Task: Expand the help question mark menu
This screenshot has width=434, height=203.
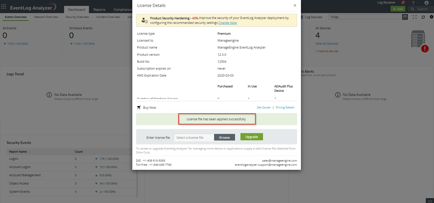Action: click(x=413, y=3)
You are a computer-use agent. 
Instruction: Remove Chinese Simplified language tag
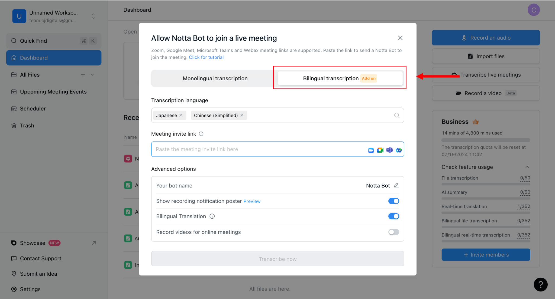241,115
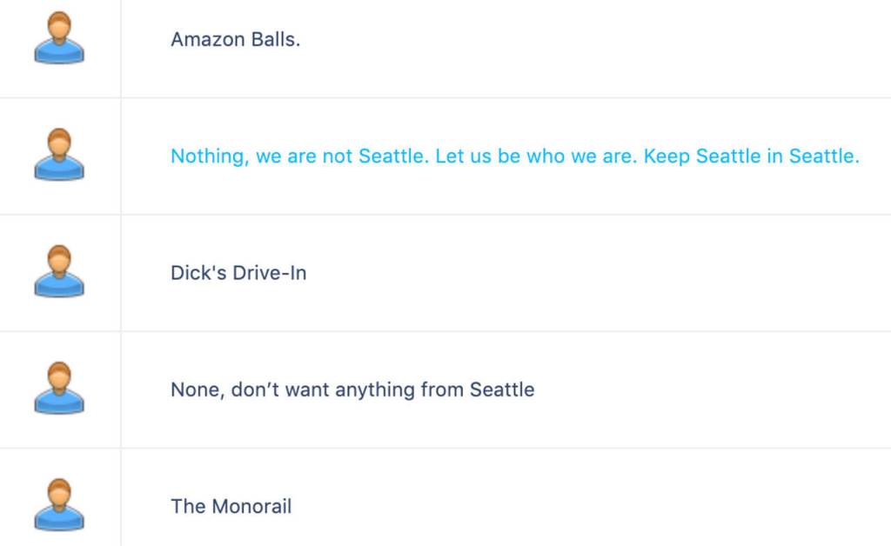
Task: Click the avatar beside "Dick's Drive-In"
Action: [58, 273]
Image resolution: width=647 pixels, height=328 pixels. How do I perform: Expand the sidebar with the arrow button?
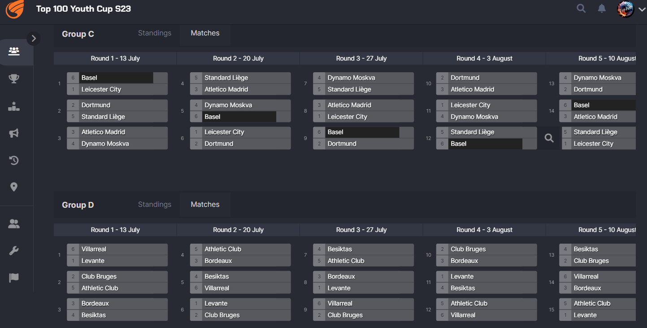(x=34, y=39)
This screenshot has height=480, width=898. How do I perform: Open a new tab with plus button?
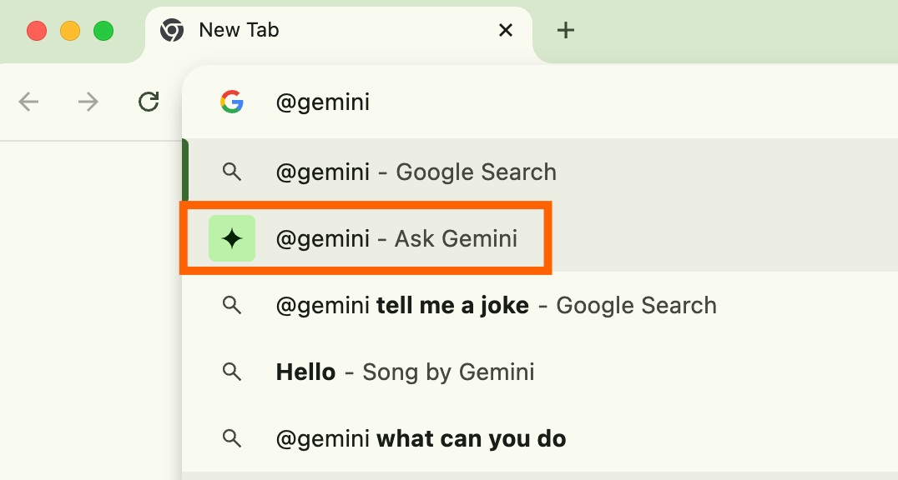pyautogui.click(x=566, y=31)
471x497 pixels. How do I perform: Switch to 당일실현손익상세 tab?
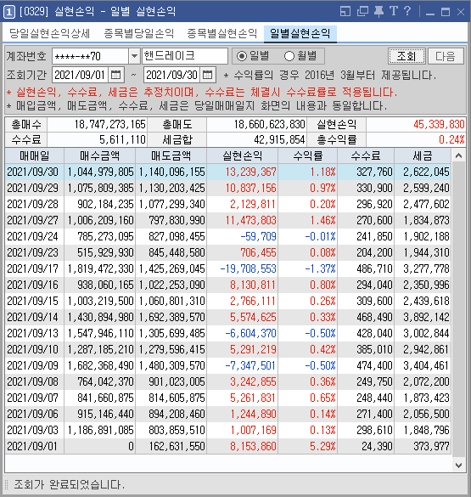click(50, 33)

**EXERCISE DIRECTIONS:** A word-for-word copy of the lines from the one containing "This screenshot has height=480, width=898." through the last line of the records is what is wanted, without pictures and without any other line.

**SOLUTION TO THIS EXERCISE:**
This screenshot has height=480, width=898. How do I perform: Open a new tab with plus button?
pyautogui.click(x=566, y=31)
471x497 pixels. How do I perform: Switch to 당일실현손익상세 tab?
click(50, 33)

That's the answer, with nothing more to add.